Dixon, T W F v Cao, L T T
[1995] FCA 542
•28 JULY 1995
CATCHWORDS
BANKRUPTCY: Trustee's title to property - title to property carries with it right to indicia of title - whether right to possession of folio identifier defeated by solicitor's lien for unpaid costs.
SOLICITORS: Solicitor's lien - time when lien arises - capacity in which solicitors hold folio identifier - whether lien arising after sequestration orders made can defeat trustee's entitlement to possession of folio identifier - whether solicitors protected by the 'bona fide purchaser for value without notice' principle - whether lien only arises when costs due and bill of costs rendered.
LIEN:Solicitor's lien - possessory lien only.
Bankruptcy Act, 1966 (Cth)
Barratt v Gough-Thomas [1951] 1 Ch 242
Pelly v Wathen 1 De GM&G 16
Sawyers v Kyte (1870) 1 VR 94
Re Wright Ex parte Clout (1984) 1 FCR 51
Re Moseley; Ex parte Official Receiver (1953) 16 ABC 195
In re Brall Ex parte Norton (1893) 2 QB 381
In re Hart Ex parte Green (1912) 3 KB 6
In re Birmingham, Dec'd Savage & Anor v Stannard & Ors [1959] 1 Ch 523
In re Taylor, Stileman & Underwood [1891] 1 Ch 590
O'Brien v Lewis (1863) 4 Giff at 398, 66 ER;
Hammerstone Pty Ltd v Lewis (1994) 2 QdR 267
THOMAS WILLIAM FREDERICK DIXON v LY TY TRAN CAO & ORS
No. W423 of 1991
THOMAS WILLIAM FREDERICK DIXON v VAN LAM CAO & ORS
No. W424 of 1991
Beazley J
28 July 1995
Sydney
IN THE FEDERAL COURT OF AUSTRALIA )
) No. W423 of 1991
NEW SOUTH WALES DISTRICT REGISTRY ) No. W424 of 1991
)
BANKRUPTCY DIVISION )
RE: LY TY TRAN CAO
Bankrupt
EX PARTE: THOMAS WILLIAM FREDERICK
DIXON
Applicant
LY TY TRAN CAO
First Respondent
THANH PHUONG CAO
Second Respondent
THANH PHU CAO
Third RespondentAND:
RE: VAN LAM CAO
Bankrupt
EX PARTE: THOMAS WILLIAM FREDERICK
DIXON
Applicant
LY TY TRAN CAO
First Respondent
THANH PHUONG CAO
Second Respondent
THANH PHU CAO
Third Respondent
CORAM:BEAZLEY J
PLACE: SYDNEY
DATE: 28 July 1995
SHORT MINUTES OF ORDER
The Court orders that:
Leave be granted to Gregory Eugene Smith and Andrew Pasternaki to be joined as respondents in the proceedings.
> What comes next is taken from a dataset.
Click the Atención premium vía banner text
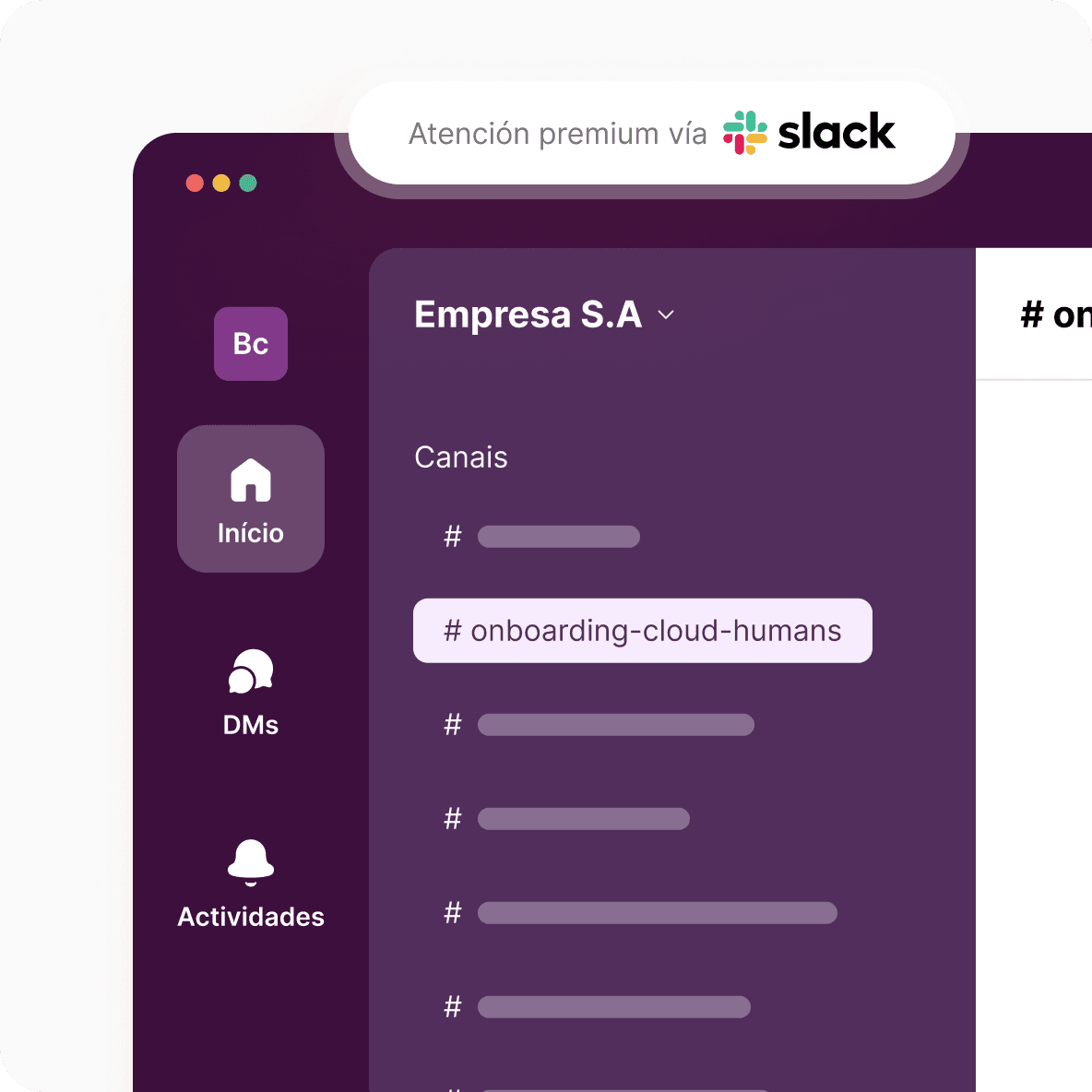Image resolution: width=1092 pixels, height=1092 pixels. pyautogui.click(x=557, y=134)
The application of Gregory Eugene Smith and Andrew Pasternaki otherwise be dismissed.
Gregory Eugene Smith and Andrew Pasternaki pay the applicant's costs of the said application.
2.
The Registrar deliver up Folio Identifier 1/707753 to the trustee.
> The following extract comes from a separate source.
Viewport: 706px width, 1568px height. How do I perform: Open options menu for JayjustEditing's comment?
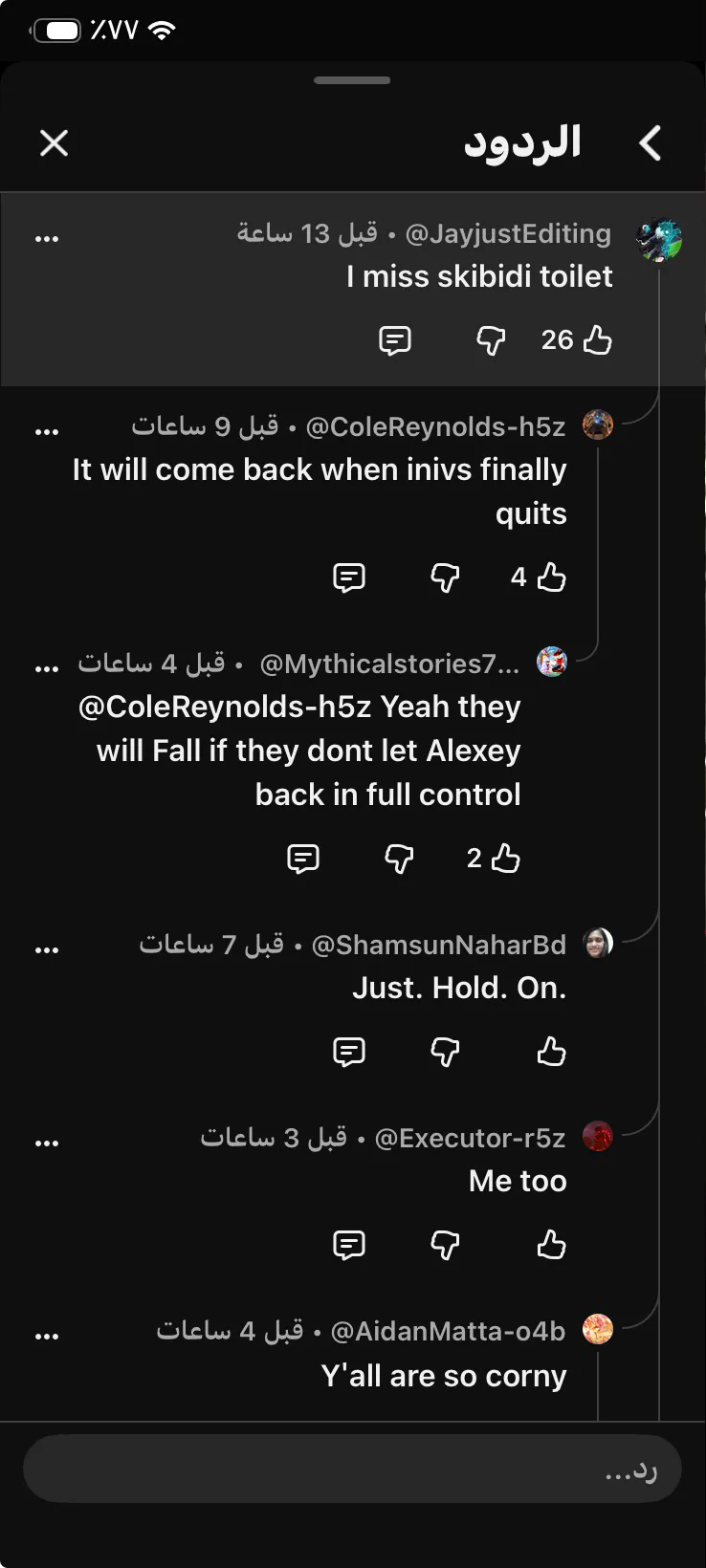tap(47, 239)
IN THE FEDERAL COURT OF AUSTRALIA )
) No. W423 of 1991
NEW SOUTH WALES DISTRICT REGISTRY ) No. W424 of 1991
)
BANKRUPTCY DIVISION )
RE: LY TY TRAN CAO
Bankrupt
EX PARTE: THOMAS WILLIAM FREDERICK
DIXON
Applicant
LY TY TRAN CAO
First Respondent
THANH PHUONG CAO
Second Respondent
THANH PHU CAO
Third Respondent
AND:
RE: VAN LAM CAO
Bankrupt
EX PARTE: THOMAS WILLIAM FREDERICK
DIXON
Applicant
LY TY TRAN CAO
First Respondent
THANH PHUONG CAO
Second Respondent
THANH PHU CAO
Third Respondent
CORAM:BEAZLEY J
PLACE: SYDNEY
DATE: 28 July 1995
REASONS FOR JUDGMENT
BEAZLEY J: This is an application by the solicitors for the third respondent in each matter seeking a declaration that they hold a retaining lien over Folio Identifier 1/707753 which is the folio identifier for property known as 38A Mosely Street, Strathfield, NSW (the property). The solicitors apply to be joined as parties to the proceedings for the purposes of their application. Leave for that purpose, which was not opposed, should be granted.
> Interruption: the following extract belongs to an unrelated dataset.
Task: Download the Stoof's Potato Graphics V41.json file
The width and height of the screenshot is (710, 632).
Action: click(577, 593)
At all times the property has been registered in the name of the second and third applicants. However, on 19 August 1994, Davies J declared that the property belonged to the applicant, as trustee of the estate of the first respondent in each matter. Appeals from His Honour's order made that day were dismissed on 21 February 1995.
Notwithstanding the making of the declaration that the property belonged to the trustee, the third respondent failed to sign the memorandum of transfer necessary to transfer the legal title to the property to the trustee. In addition, the Cao family refused to voluntarily vacate the premises. I made orders dealing with these matters on 14 March and 23 June 1995 respectively. The background reasons for the third respondent and the Cao family acting as they did are set out in my Reasons for Judgment dated 23 June 1995. Even though orders for possession of the property have been made, the trustee will not be able to deal with the property until such time as he is in possession of the folio identifier, which is presently in the possession of the Deputy Registrar, without prejudice to and pending the outcome of the solicitors' claim.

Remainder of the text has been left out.